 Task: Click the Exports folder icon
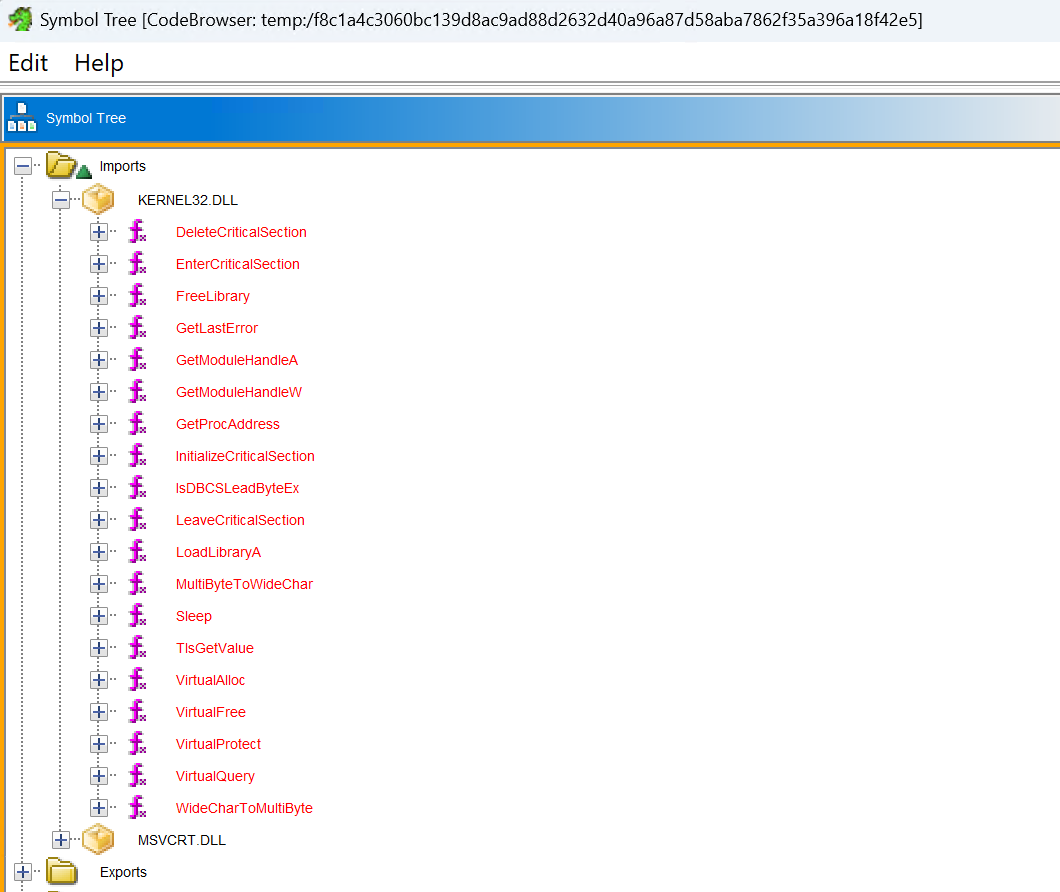62,872
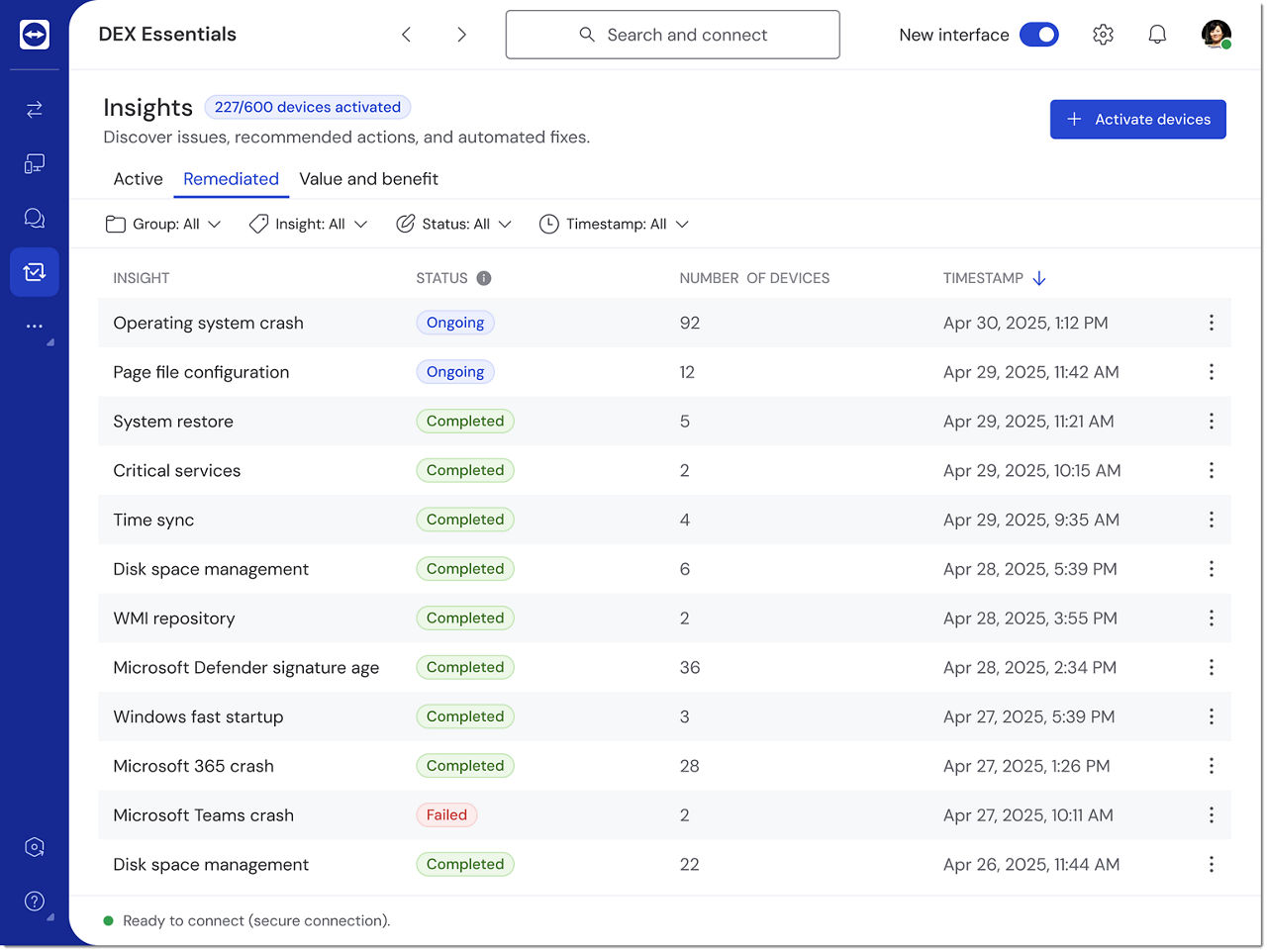Expand the Insight: All filter

coord(308,225)
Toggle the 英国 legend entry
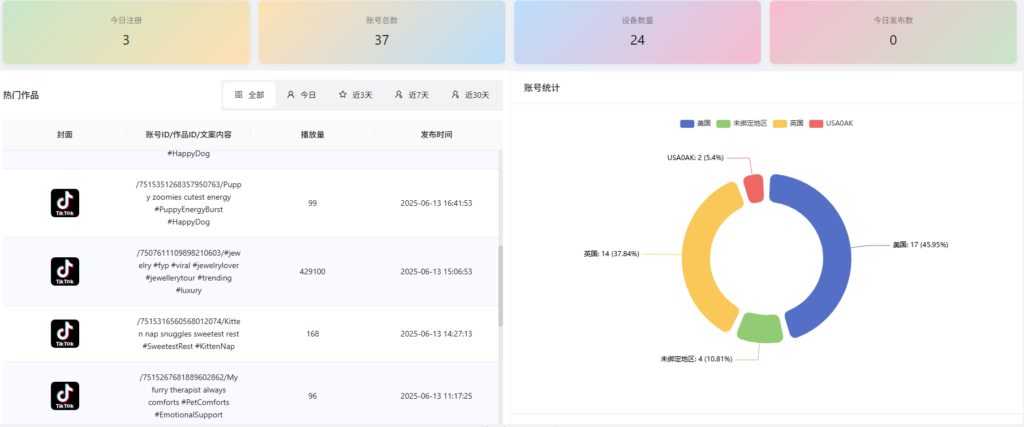The height and width of the screenshot is (427, 1024). (x=788, y=123)
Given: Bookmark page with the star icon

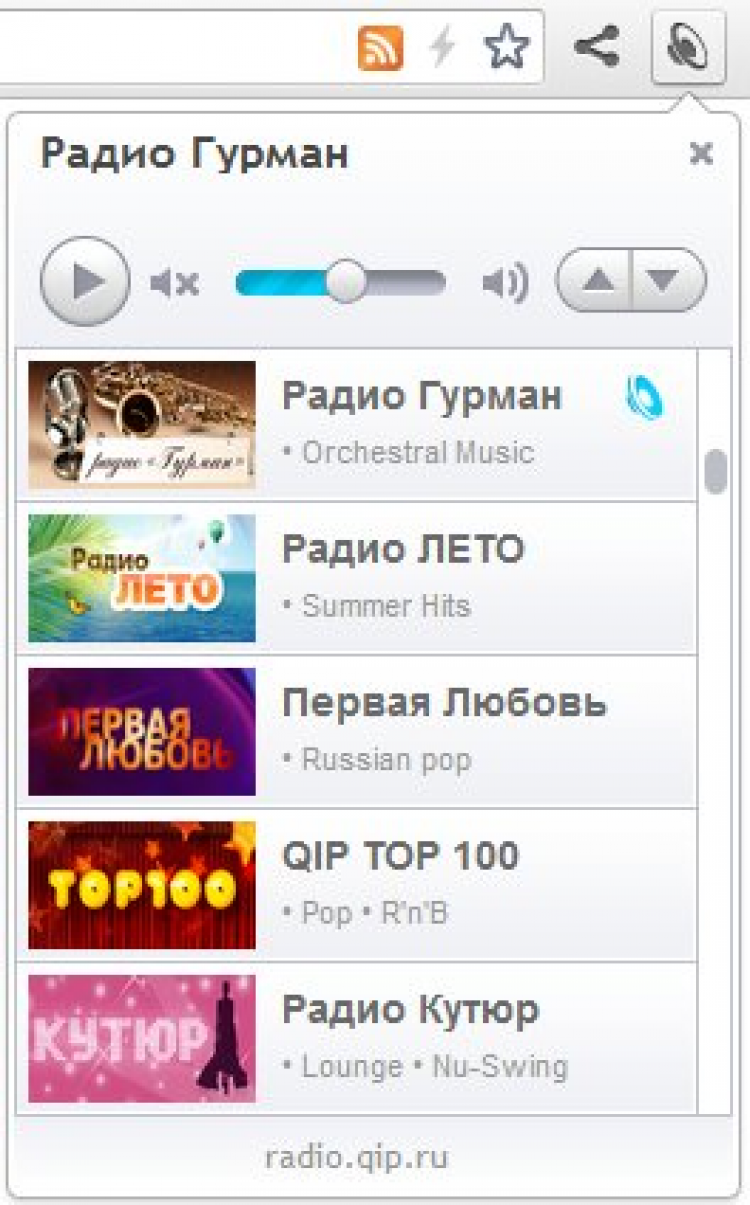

→ Assignment
All of the records above are to be written out exactly, minus their images.

→ Reply
 Task: Click the Exports folder icon
62,872
Expand the Insight: All filter

coord(308,225)
Toggle the 英国 legend entry
The height and width of the screenshot is (427, 1024). (x=788, y=123)
Given: Bookmark page with the star icon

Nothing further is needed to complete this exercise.